Con questo libro Lavenia propone dunque alla comunità scientifica un lavoro interessante per più di una ragione. Essenziale è innanzitutto l’impressionante lavoro euristico svolto per riunire l’insieme di manuali, catechismi e racconti di vario genere, attraverso i quali seguire i cambiamenti del lessico per il militare cattolico. A questo sforzo di raccolta e di presentazione si accompagna inoltre la volontà di contestualizzare tali scritti, almeno in rapporto con gli ordini religiosi maggioritariamente impegnati nella cura castrense. Data la massa di testi analizzati, questo secondo aspetto non è approfondito in modo sistematico, ma quando l’esercizio è compiuto, il risultato è interessante e Lavenia dimostra la sua fibra di storico. Particolarmente efficace appare la trattazione dedicata ai casi delle missioni balcaniche, dell’osservanza francescana e delle missioni militari gesuitiche nelle Fiandre. Per quanto riguarda l’Ottocento, qualche approfondimento in più che integrasse i risultati più rilevanti di diversi studi pubblicati nel 2014 a proposito delle relazioni tra Compagnia di Gesù restaurata, Chiesa e società civile, sarebbe stato benvenuto, come pure il riferimento alle riflessioni di Hervé Drévillon sull’identità del soldato europeo tra Rivoluzioni e Restaurazioni (non sono solo i cappellani in quanto ecclesiastici a cambiare in quel periodo!). In ogni caso, nell'articolazione complessiva del volume, l’attenzione comparativa ha permesso a Lavenia di sottolineare l’evoluzione dei generi letterari ai quali si fece ricorso per la pastorale presso i soldati: dalle esortazioni ai capitani del periodo rinascimentale, ai catechismi e ai manuali devoti per soldati della prima modernità, sino ai romanzi storici e agli pseudo-diari dei militari ottocenteschi. Evidentemente, gli autori di questi testi cambiarono nel loro modo di rapportarsi ai militari, ma anche rispetto alla violenza che li circondava; e di questi cambiamenti di fondo si ritrovano nel libro diversi esempi che potranno essere sviluppati in ricerche future.

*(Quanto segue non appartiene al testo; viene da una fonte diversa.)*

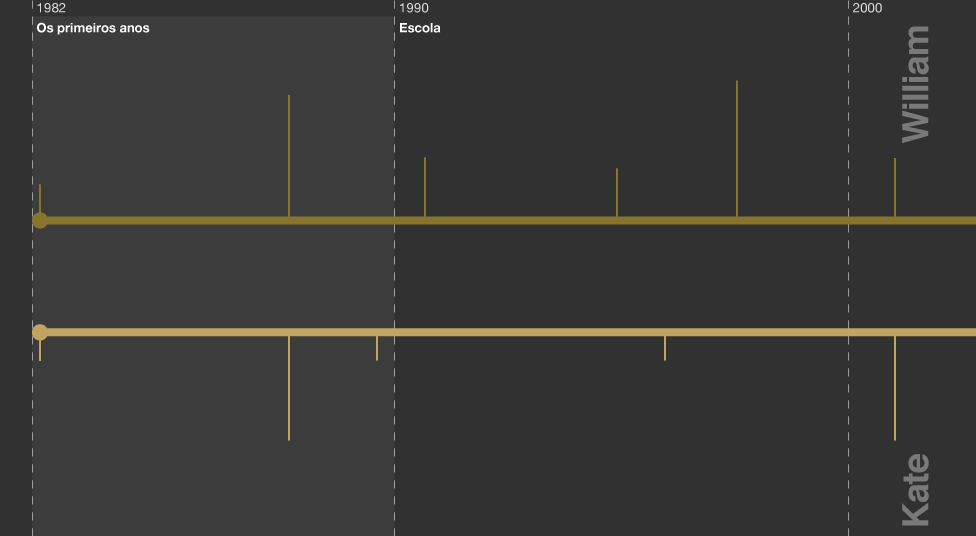
Task: Click William's tall event marker in Os primeiros anos
Action: tap(289, 155)

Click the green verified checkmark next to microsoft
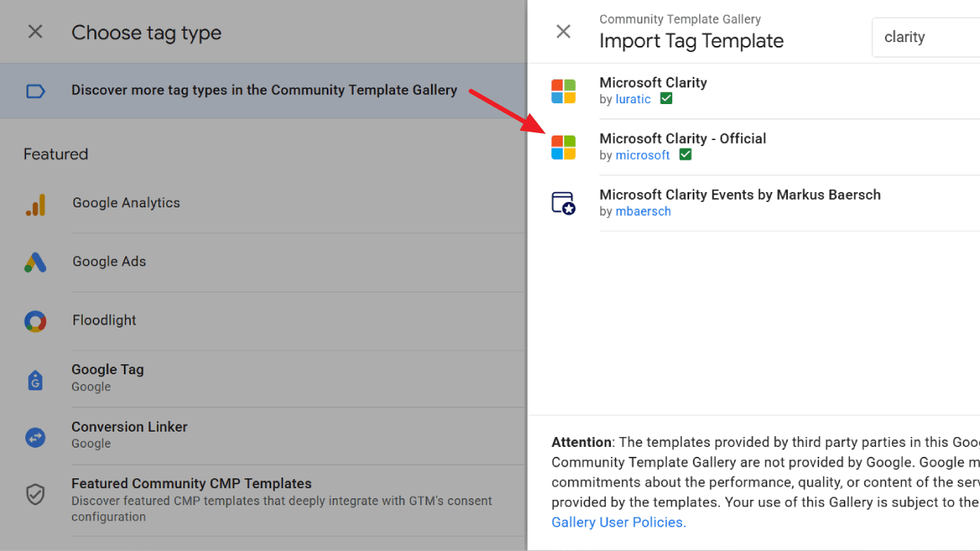[x=685, y=155]
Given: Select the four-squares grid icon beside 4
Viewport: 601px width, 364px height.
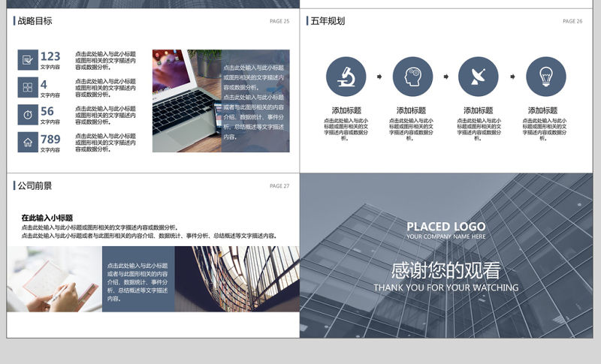Looking at the screenshot, I should (x=28, y=88).
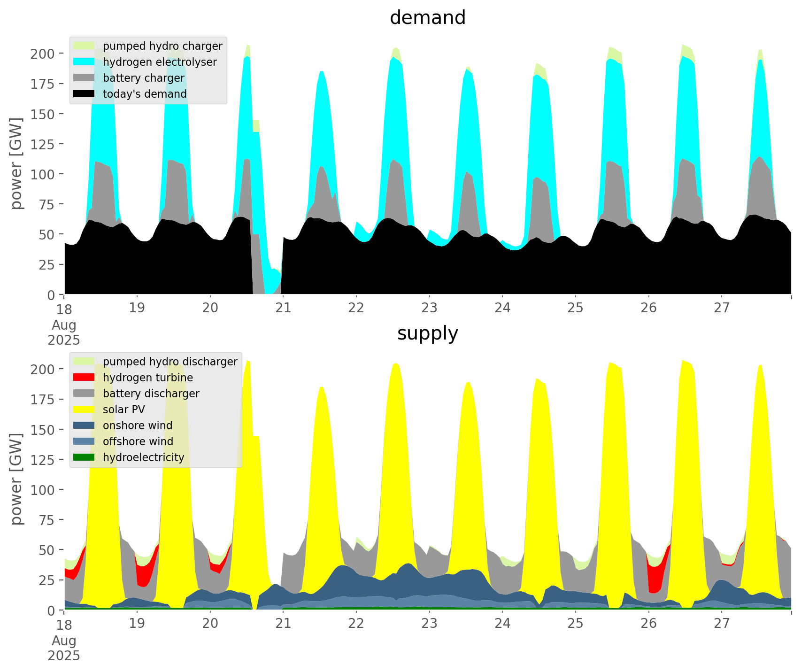Screen dimensions: 801x672
Task: Click the onshore wind legend swatch
Action: 84,425
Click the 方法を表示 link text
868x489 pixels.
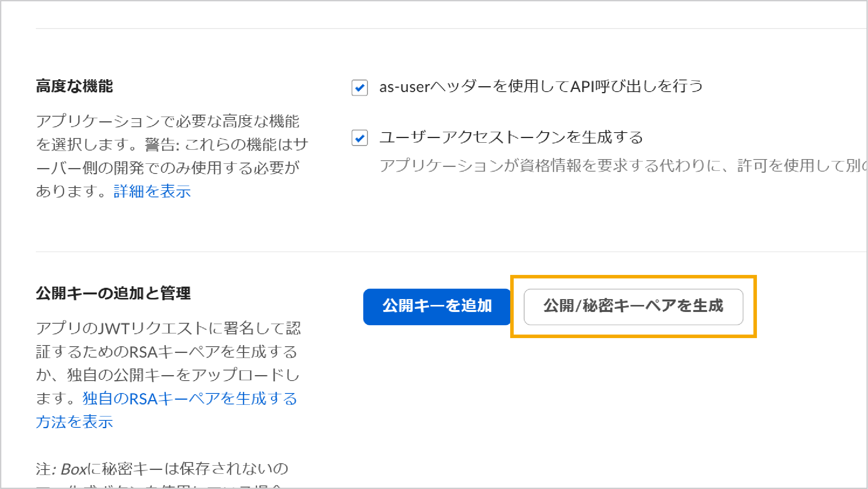coord(74,422)
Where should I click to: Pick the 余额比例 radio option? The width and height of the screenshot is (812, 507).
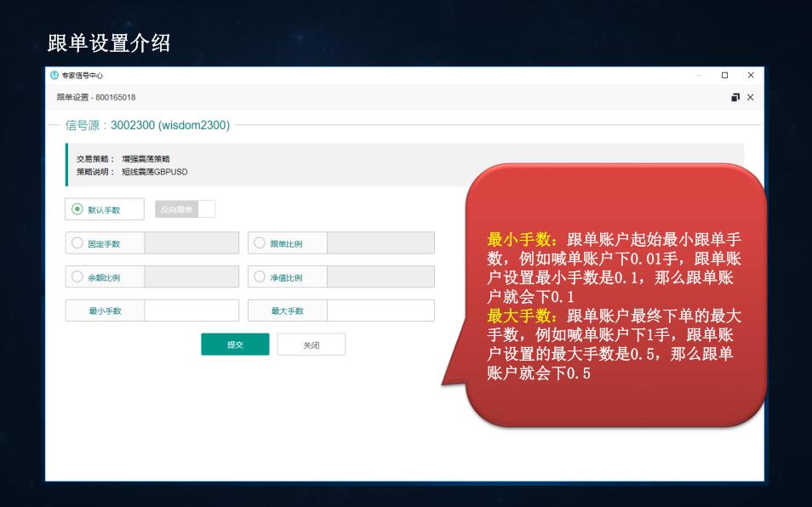tap(77, 277)
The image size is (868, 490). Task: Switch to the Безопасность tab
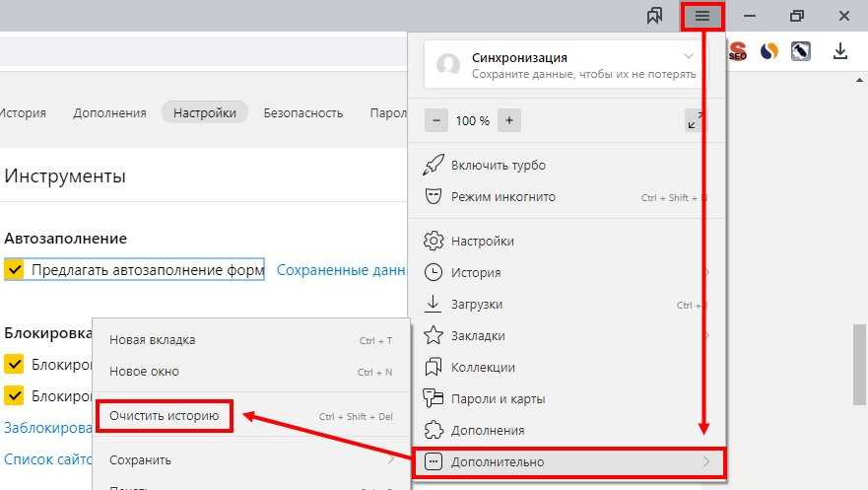303,112
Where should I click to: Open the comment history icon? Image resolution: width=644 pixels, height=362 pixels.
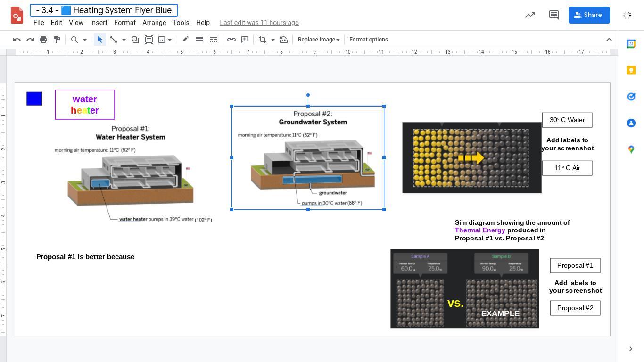tap(554, 15)
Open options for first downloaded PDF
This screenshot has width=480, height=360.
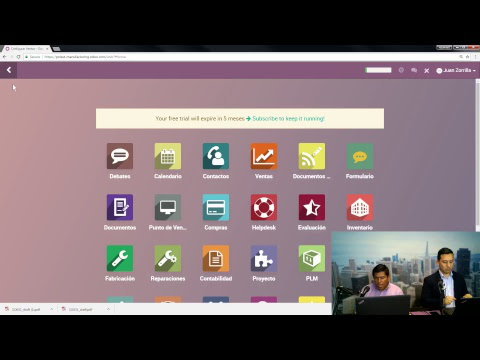coord(51,309)
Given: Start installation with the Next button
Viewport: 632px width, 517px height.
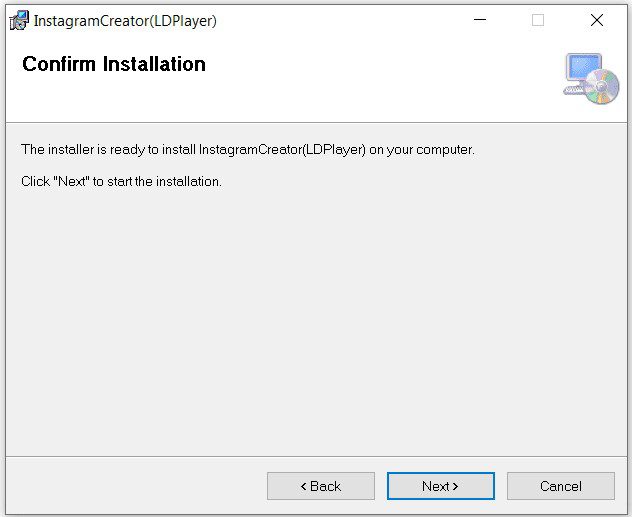Looking at the screenshot, I should 441,486.
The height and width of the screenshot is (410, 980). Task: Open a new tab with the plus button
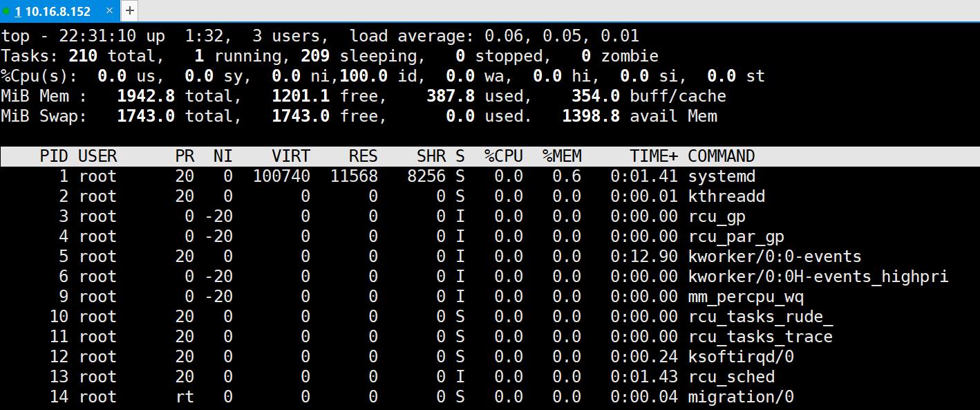pyautogui.click(x=129, y=10)
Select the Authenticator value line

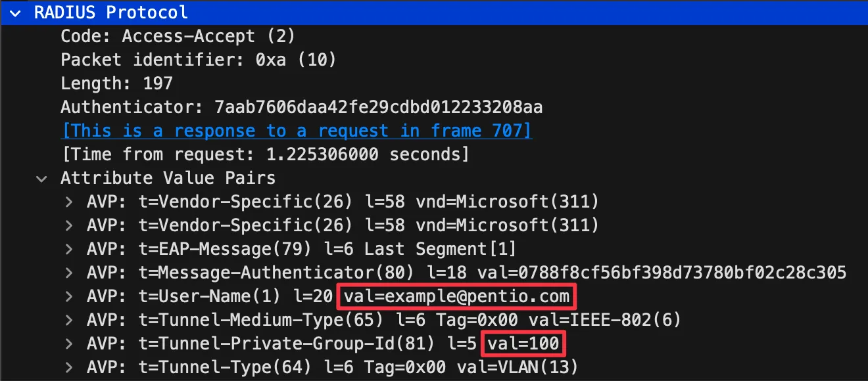301,107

È evidente che la scelta di un percorso plurisecolare si dimostra particolarmente felice in relazione a certi mutamenti di fondo, come ad esempio quello dei rapporti tra Chiesa e Stato, analizzati qui a partire dalla pastorale militare: «la storia dei cappellani cattolici in epoca moderna in qualche modo si può considerare come una sequenza di forzature canoniche che, con piccoli strappi, aprirono un varco nella rete parrocchiale e diocesana tridentina per regolare il rapporto tra i pastori d’anime e una particolare classe di fedeli necessariamente svincolata da un territorio» (p. 204). Tali «strappi» del sistema diocesano tridentino si tradussero nella fattispecie in strutture di fatto interdiocesane (le cappellanie maggiori), che tra XVIII e XIX secolo saranno recuperate dallo Stato, dando origine alle cappellanie nazionali.